### Action item
Take each line of the entries below that contains "dropdown" and copy it.

### Data supplied
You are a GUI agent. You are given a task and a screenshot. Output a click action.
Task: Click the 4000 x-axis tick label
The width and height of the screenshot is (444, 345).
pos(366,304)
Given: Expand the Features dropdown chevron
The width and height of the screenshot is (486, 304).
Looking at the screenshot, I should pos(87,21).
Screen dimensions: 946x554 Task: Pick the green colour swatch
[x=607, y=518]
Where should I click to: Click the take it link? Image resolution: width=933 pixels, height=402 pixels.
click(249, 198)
* * *
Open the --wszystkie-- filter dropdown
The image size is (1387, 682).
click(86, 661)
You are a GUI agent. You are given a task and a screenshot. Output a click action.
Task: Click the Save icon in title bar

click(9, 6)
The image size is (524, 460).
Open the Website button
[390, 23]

### Exercise answer
Given: Expand the Features dropdown chevron
Open the --wszystkie-- filter dropdown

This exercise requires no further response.